Blistering sunburns, fair skin and a family history of skin cancer are known risk factors for developing melanoma, the deadliest form of skin cancer. A new study led by a University of North Carolina Lineberger Comprehensive Cancer Center researcher confirms that certain inherited genetic features are also linked to a person’s melanoma risk.
In a paper published in The Journal of Investigative Dermatology, UNC Lineberger’s Nancy Thomas, MD, PhD, the Irene & Robert Alan Briggaman Distinguished Professor and Chair in the UNC School of Medicine Department of Dermatology, and her colleagues reported they verified that certain rare, naturally occurring genetic differences, or “polymorphisms,” on chromosome arm 10q are linked to an increased risk for melanoma.
Together with other known genetic features associated with a higher risk for this skin cancer – such as naturally occurring variants in a gene linked to red hair – researchers said these genetic differences could help inform who is at for this disease based on the DNA they inherit from their parents.

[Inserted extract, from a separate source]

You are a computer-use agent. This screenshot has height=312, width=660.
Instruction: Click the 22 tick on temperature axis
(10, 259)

“In this study, we confirmed that these single nucleotide polymorphisms on a specific chromosome are associated with increased risk of melanoma,” Thomas said. “When you do genetic testing for melanoma, it’s a way to help define people’s risk.”

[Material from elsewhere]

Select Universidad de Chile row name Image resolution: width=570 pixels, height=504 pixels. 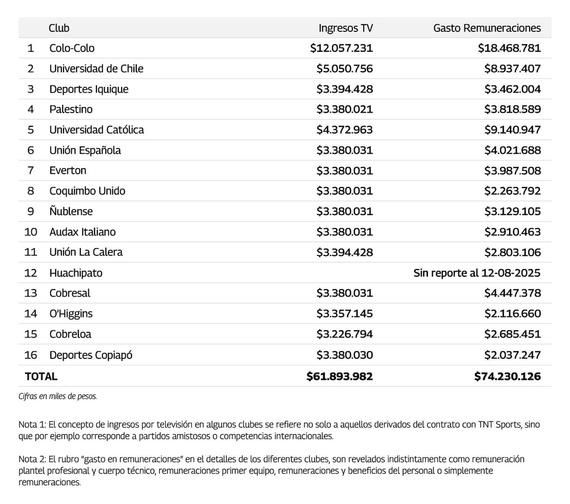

Together with their colleagues from the international Genes, Environment and Melanoma Study, the UNC researchers confirmed that a set of genetic variants located on chromosome arm 10q were linked to higher risk for melanoma. The association between this genetic difference and increased melanoma risk was previously reported by another group. The variants are rare, so it was difficult to confirm the findings.
In the study, which was designed to detect associations of rare genetic variants with melanoma, they evaluated incidence of these genetic changes in patients with two or more melanomas compared to patients with a single melanoma. In this analysis, they found that the presence of certain genetic variants was linked to increased risk for secondary melanomas. This population-based study evaluated cases diagnosed between 1998 and 2003 in Australia, Canada, Italy and the United States.
“We found that people with these variants were more likely to get a secondary melanoma,” Thomas said.
Additional questions remain from their work, Thomas said, such as why the variation in genetic code at this location is linked to higher melanoma risk.
“It’s biologically interesting because it seems there is something there that’s not really known at this point,” Thomas said. “We believe there is a gene located there that’s associated, but nobody knows what that is.”
Though there is greater awareness about the importance of sun safety, the American Cancer Society reports the incidence rate of melanoma has been increasing in the United States the past 30 years. It estimates that more than 96,000 cases of melanoma will be diagnosed in the U.S. this year, and more than 7,200 people will die from the disease.
In addition to Thomas, other authors included UNC Lineberger’s David Ollila, MD, the James and Jesse Millis Distinguished Professor in the UNC School of Medicine, and Jonathan A. Miles, a student in the UNC School of Medicine, along with Irene Orlow, Peter A. Kanetsky, Li Luo, Anne E. Cust, Bruce K. Armstrong, Anne Kricker, Hoda Anton-Culver, Stephen B. Gruber, Richard P. Gallagher, Robert Zanetti, Stefano Rosso, Lidia Sacchetto, Terence Dwyer, David C. Gibbs, Klaus J. Busam, Vikram Mavinkurve, B. Begg, and Marianne Berwick.
The study was supported by the National Cancer Institute and the National Institute of Environmental Health Sciences. Individual researchers were supported by Cancer Development Fellowships from Australia’s National Health and Medical Research Council and Cancer Institute NSW.